- Instructions to follow: Below is some data. Reproduce it word for word, starting with the line that contains "Task: Click the horizontal" and going on through the line that contains "Action: click(x=235, y=143)", including both of those lines and nothing else.

- Supplied records:

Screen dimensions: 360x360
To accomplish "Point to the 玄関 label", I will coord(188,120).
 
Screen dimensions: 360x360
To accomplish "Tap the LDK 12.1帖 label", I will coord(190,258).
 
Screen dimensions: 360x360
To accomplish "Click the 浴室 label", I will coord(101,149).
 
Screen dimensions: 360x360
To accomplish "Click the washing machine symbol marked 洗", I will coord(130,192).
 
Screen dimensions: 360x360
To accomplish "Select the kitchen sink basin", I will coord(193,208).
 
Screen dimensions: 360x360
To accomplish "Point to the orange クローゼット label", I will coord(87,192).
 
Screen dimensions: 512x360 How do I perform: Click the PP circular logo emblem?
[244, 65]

==

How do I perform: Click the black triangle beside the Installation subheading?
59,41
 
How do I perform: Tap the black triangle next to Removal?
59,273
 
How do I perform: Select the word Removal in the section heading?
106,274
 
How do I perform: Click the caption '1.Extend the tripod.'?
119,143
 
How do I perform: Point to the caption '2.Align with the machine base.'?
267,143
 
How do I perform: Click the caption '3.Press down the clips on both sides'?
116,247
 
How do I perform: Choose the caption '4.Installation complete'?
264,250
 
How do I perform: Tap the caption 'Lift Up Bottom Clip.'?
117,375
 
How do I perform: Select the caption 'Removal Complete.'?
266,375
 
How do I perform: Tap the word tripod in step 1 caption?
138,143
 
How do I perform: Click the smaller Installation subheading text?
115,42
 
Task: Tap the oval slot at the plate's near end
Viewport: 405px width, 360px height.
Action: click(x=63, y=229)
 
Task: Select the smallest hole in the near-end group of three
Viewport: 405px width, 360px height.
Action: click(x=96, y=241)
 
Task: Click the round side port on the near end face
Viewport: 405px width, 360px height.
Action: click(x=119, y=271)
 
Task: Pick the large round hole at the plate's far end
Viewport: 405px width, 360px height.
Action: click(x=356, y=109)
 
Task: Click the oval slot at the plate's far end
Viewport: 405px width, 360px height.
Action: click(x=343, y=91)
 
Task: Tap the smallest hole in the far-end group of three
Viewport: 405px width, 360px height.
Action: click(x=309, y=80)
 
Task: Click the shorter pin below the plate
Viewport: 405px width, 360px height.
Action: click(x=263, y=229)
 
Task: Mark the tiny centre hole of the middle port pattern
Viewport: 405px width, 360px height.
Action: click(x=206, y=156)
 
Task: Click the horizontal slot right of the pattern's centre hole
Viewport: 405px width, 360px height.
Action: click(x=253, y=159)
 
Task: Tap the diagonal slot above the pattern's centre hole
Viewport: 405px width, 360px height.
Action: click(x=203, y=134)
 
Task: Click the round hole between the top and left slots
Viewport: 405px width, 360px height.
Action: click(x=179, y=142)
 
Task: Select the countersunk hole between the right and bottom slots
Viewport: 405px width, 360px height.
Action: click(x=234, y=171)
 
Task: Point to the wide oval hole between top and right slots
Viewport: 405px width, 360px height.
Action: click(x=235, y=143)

--

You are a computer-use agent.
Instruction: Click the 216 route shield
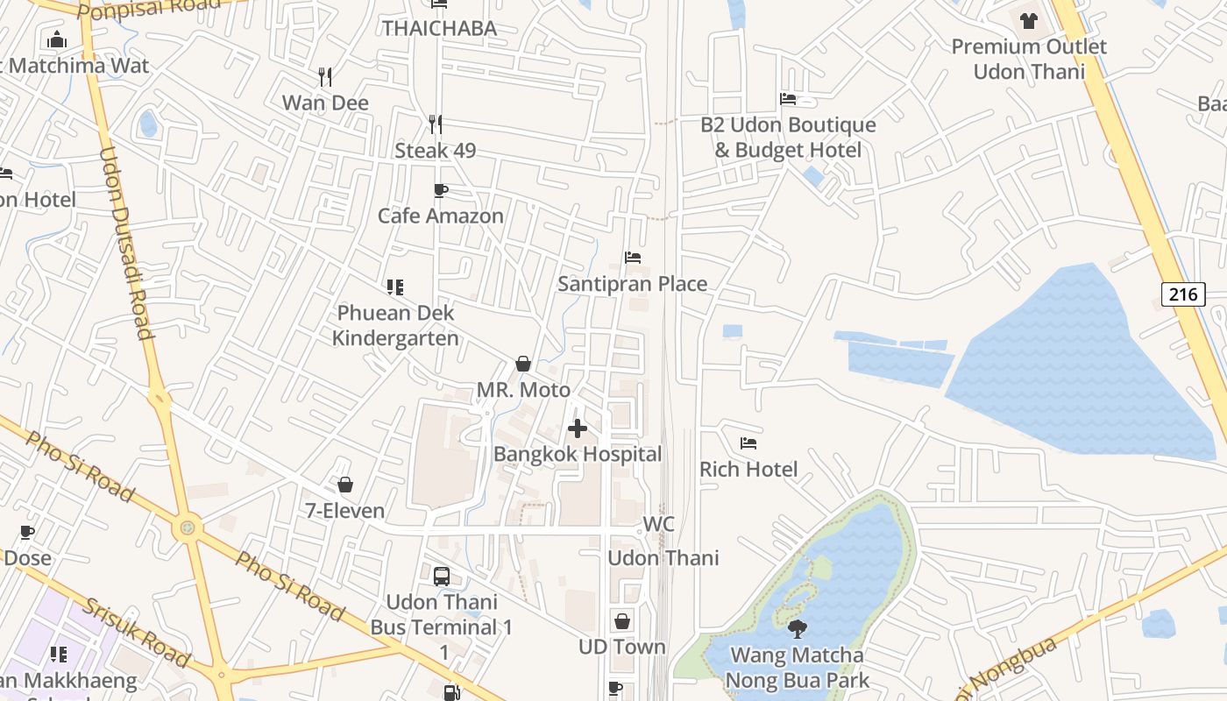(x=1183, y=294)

- Answer to the task:
Task: Click the horizontal slot right of the pattern's centre hole
Viewport: 405px width, 360px height.
Action: click(x=253, y=159)
 
Task: Tap the diagonal slot above the pattern's centre hole
Viewport: 405px width, 360px height.
Action: click(x=203, y=134)
 
Task: Click the round hole between the top and left slots
Viewport: 405px width, 360px height.
Action: click(x=179, y=142)
 
Task: Select the countersunk hole between the right and bottom slots
Viewport: 405px width, 360px height.
Action: click(x=234, y=171)
 
Task: Point to the wide oval hole between top and right slots
Viewport: 405px width, 360px height.
Action: click(x=235, y=143)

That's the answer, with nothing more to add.